Problem requirements: Copy out each line of the records that contains the string "table", treating uppercase and lowercase as different.
────────
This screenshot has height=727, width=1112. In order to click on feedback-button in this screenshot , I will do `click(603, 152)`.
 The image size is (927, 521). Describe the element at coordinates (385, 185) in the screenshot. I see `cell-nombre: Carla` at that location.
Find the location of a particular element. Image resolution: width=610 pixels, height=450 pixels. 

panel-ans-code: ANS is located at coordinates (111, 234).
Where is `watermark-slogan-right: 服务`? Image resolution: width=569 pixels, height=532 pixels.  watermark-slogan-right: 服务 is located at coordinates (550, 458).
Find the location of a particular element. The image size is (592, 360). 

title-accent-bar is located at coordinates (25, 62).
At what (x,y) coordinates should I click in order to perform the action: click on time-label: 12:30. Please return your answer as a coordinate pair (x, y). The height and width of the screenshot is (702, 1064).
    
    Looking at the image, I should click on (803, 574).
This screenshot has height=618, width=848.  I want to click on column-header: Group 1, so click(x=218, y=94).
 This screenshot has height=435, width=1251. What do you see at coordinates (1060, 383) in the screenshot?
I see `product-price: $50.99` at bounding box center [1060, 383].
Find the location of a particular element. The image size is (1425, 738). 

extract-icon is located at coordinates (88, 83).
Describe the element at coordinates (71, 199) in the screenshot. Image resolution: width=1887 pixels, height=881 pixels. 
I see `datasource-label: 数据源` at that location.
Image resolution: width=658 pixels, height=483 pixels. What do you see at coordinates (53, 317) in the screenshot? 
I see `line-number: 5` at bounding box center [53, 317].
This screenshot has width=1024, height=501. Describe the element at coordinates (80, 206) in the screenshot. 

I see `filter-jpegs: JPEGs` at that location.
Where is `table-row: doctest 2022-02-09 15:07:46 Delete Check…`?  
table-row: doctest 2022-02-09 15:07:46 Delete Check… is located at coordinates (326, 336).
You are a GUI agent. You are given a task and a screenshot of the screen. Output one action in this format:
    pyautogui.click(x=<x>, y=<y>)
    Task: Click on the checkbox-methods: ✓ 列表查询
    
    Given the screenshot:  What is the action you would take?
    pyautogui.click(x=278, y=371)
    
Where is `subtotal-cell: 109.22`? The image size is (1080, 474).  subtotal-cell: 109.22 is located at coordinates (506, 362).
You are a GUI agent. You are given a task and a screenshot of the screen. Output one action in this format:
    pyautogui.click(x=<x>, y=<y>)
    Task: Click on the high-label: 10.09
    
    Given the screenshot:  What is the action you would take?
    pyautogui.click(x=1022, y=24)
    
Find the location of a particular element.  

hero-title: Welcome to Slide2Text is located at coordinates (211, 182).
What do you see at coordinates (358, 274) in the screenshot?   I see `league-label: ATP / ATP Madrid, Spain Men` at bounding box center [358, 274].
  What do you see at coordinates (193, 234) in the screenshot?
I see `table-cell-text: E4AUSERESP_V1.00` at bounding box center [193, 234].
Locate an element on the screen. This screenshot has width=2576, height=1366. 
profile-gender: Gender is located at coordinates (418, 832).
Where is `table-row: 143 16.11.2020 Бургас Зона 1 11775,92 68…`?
────────
Output for this task:
Where is `table-row: doctest 2022-02-09 15:07:46 Delete Check…`?  
table-row: doctest 2022-02-09 15:07:46 Delete Check… is located at coordinates (326, 336).
I see `table-cell-text: E4AUSERESP_V1.00` at bounding box center [193, 234].
Where is `table-row: 143 16.11.2020 Бургас Зона 1 11775,92 68…`?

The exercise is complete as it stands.